While people can opt out of managed care if they can demonstrate language barriers, she says only seven of more than 300 such requests in New York City had to be granted. In all other cases, enrollees were directed to providers who spoke their language.

Special issues with women

Under leadership of former U.S. Surgeon General Antonia Novello, Kalaijian says, New York state is trying to recognize cultural differences in approaches to health care. For instance, in the Hispanic culture, women put their families first and would be the last to go to the doctor. The agency is working to help Hispanic women to accept that if they care for themselves first, they will be better able to care for their families.

In Massachusetts, Group Insur-ance Commission executive director Dolores Mitchell tells State Health Watch that her general approach is to be sensitive to cultural differences and needs wherever there is an opportunity. Often, she says, there are basic issues to be resolved.

"For instance, access may not mean whether a person has insurance coverage but whether he or she has transportation to be able to get to a health fair. You have to bring programs to poor neighborhoods and not just hold them downtown."

Ms. Mitchell’s commission maintains contracts with smaller neighborhood health center-based plans that otherwise might not meet contracting criteria and makes sure they offer materials in multiple languages. And her staff use yearly HMO site visits to ask providers what steps they take taking to demonstrate cultural sensitivity and competence and to leave a message about concerns that Mitchell wants to see pursued.

Beth Waldman, MassHealth’s director of program implementation, says the agency is concerned with overcoming disparities in getting people to apply for Medicaid and then getting them quality care once they are enrolled.

Of the one million MassHealth members, about one-third are racial or ethnic minorities and 15% are self-identified as speaking a primary language other than English.

Ms. Waldman says they try to enhance the patient-doctor relationship to enhance the clinical care process.
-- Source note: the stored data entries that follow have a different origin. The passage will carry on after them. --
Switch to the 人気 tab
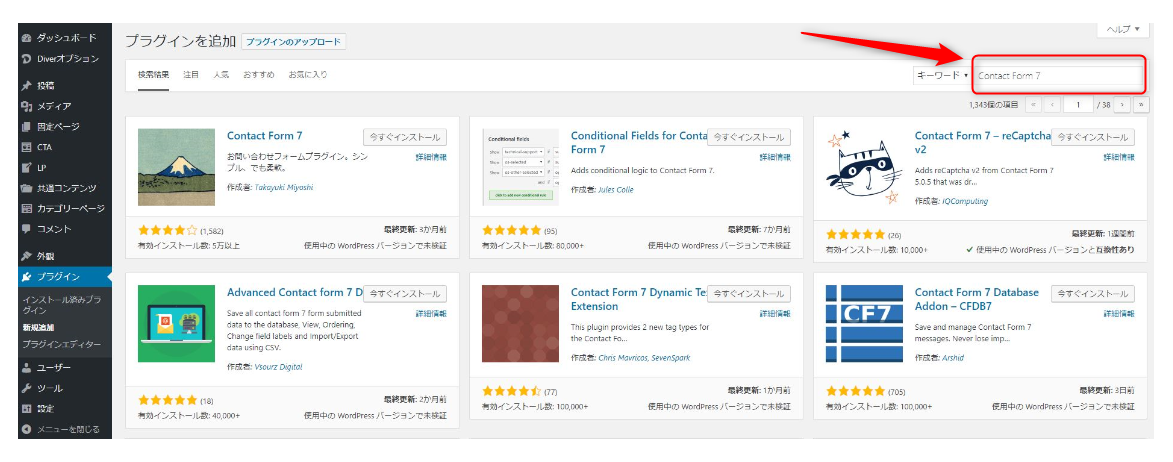The height and width of the screenshot is (462, 1173). pos(221,75)
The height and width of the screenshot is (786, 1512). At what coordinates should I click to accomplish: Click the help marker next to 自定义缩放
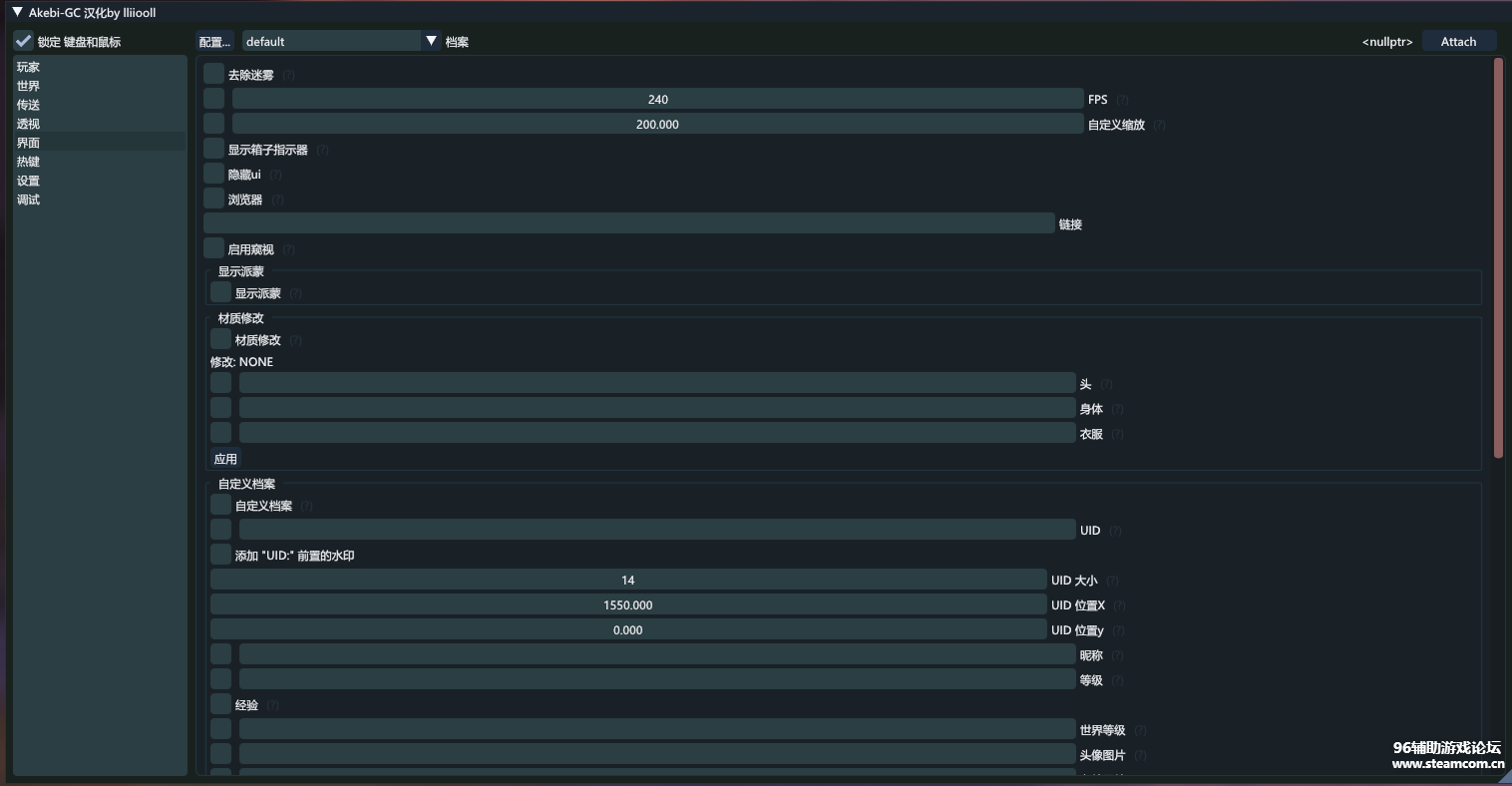pyautogui.click(x=1159, y=126)
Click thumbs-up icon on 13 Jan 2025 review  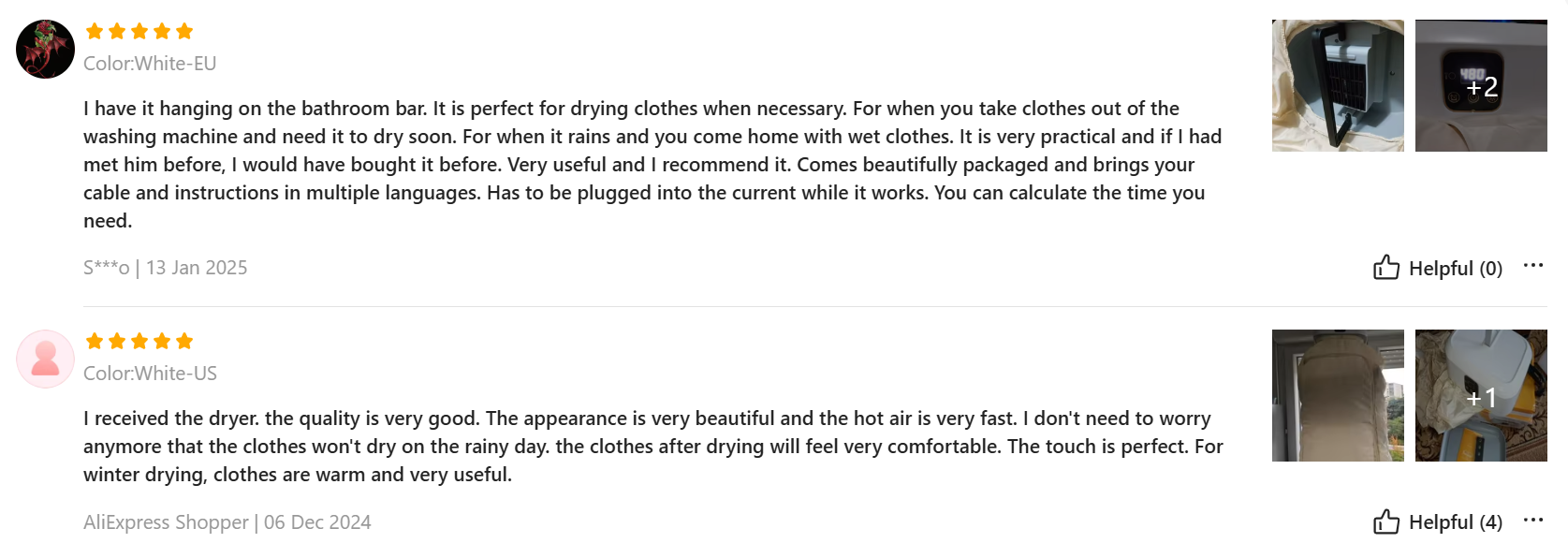[1386, 268]
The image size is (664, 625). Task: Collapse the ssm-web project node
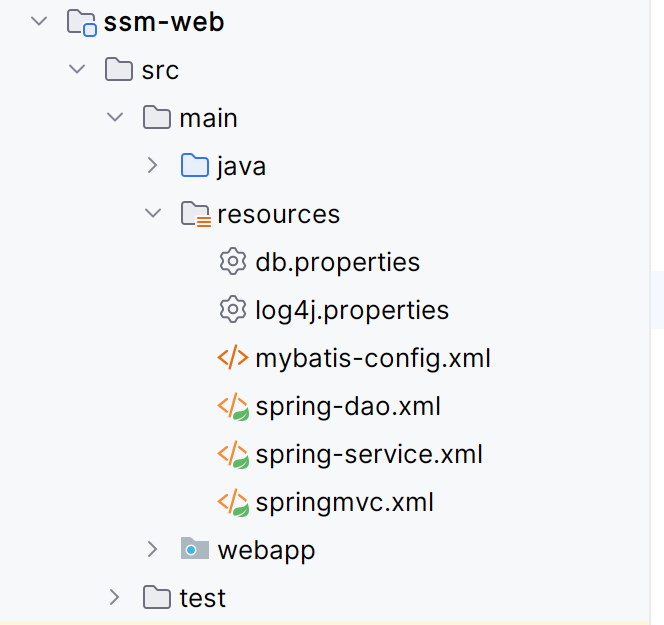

Providers are encouraged to use trained medical interpreters and to employ appropriately bilingual staff.

Translated materials available

On the member side, MassHealth has expanded availability of translated materials. Staff make efforts, she says, to communicate information correctly in appropriate dialects. Materials are targeted to groups in specific geographic areas, and minigrants have been given to community-based organizations to facilitate outreach in targeted communities.

State efforts to eliminate disparities can be helped by more collaboration among state agencies, NASHP says.

Often, Ms. Rosenthal says, agencies may not be aware of each other’s roles and mutual interests. For instance, state Offices of Minority Health may not be actively involved in state purchasing or regulation of health care as a strategy to reduce disparities. Strong leadership can overcome these shortcomings and force action.

Ms. Mitchell says she feels strongly that overcoming racial and ethnic disparities is the right thing to do and should not be subjected to a cost-benefit analysis.

"I can be hard-headed about what things cost and what we can expect to get from them," she says.

"But I don’t think cost benefit matters when it comes to this issue. As a major purchaser of health care services, if we decide certain things need to be done, we tell the plans, Do it because I’m the purchaser and I say so.’ Whatever leverage you have as a large purchaser, you should use it for social good as well as cost savings," Ms. Mitchell points out.